BrainMap: Daniel S. Reich, MD/PhD. Imaging the Lesion in Multiple Sclerosis

Wednesday, February 24, 2016 - 12:00 to 13:00
149 13th Street (Building 149), main second floor seminar room (2204)

Daniel S. Reich, MD, PhD

Chief, Translational Neuroradiology Unit

Division of Neuroimmunology and Neurovirology

National Institute of Neurological Disorders and Stroke

National Institutes of Health

Talk title: Imaging the Lesion in Multiple Sclerosis

Abstract: How, and how well, do acute white matter lesions heal in multiple sclerosis (MS)? Can tissue repair be characterized in vivo? And how might we test emerging treatments to promote such repair in early phase clinical trials? After more than a century of research into the pathology of MS, and 35 years since MRI was first applied in the disease, the answers to these questions still elude us. Yet emerging data from epidemiological studies seem to confirm our intuition that tissue destruction within lesions may be highly relevant to the long-term accumulation of disability that occurs in progressive MS. At the same time, treatments that are most effective in reducing the chance of new lesion formation can also be dangerously immunosuppressive.

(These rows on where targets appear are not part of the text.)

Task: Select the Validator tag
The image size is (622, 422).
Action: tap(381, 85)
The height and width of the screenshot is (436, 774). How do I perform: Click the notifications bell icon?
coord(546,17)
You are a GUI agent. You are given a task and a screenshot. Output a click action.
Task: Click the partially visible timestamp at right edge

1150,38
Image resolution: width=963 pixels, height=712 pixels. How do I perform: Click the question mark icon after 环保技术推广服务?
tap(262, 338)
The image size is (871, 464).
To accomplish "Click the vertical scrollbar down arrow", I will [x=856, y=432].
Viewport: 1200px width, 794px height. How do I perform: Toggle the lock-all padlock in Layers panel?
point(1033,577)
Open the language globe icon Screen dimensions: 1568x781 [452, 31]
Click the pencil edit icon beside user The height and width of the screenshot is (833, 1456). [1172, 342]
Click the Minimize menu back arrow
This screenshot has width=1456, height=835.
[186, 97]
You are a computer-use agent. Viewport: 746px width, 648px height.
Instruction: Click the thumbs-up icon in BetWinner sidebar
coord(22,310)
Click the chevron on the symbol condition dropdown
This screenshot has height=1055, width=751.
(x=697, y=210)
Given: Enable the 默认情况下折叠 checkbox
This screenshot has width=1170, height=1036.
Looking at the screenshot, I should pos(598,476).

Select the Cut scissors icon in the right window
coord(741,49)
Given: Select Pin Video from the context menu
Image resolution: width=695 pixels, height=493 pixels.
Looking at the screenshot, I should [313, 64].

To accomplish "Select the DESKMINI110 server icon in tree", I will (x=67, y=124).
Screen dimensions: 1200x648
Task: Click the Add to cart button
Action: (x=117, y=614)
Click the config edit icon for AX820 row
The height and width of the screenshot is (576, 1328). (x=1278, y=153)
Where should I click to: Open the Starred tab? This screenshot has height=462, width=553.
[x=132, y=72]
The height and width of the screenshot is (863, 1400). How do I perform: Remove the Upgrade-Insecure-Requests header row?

Fortunately, there is now convincing experimental evidence that extensive endogenous repair, including remyelination, can occur soon after a lesion first appears, raising the possibility that therapeutic promotion of such repair might have both short-term and long-lasting benefits. In this talk, I will present data from our group’s studies in the radiology and pathology of active MS1,2 and primate experimental autoimmune encephalomyelitis3 that together provide a framework for the spatiotemporal evolution of new white matter lesions. I will discuss how the blood-brain barrier is altered in distinct ways at different stages of lesion formation, and in particular how these alterations are reflected in magnetic susceptibility changes detectable using ultra-high-field (7 tesla) MRI. I will further show how such changes can be used to monitor and predict the extent of lesion repair, even over periods of several months. The ability to image these processes leads naturally to a set of efficient trial designs for short-term, proof-of-concept clinical trials to assess lesion repair,4 potentially opening the way for the development of add-on agents that may limit the amount of tissue damage that occurs within new white matter lesions.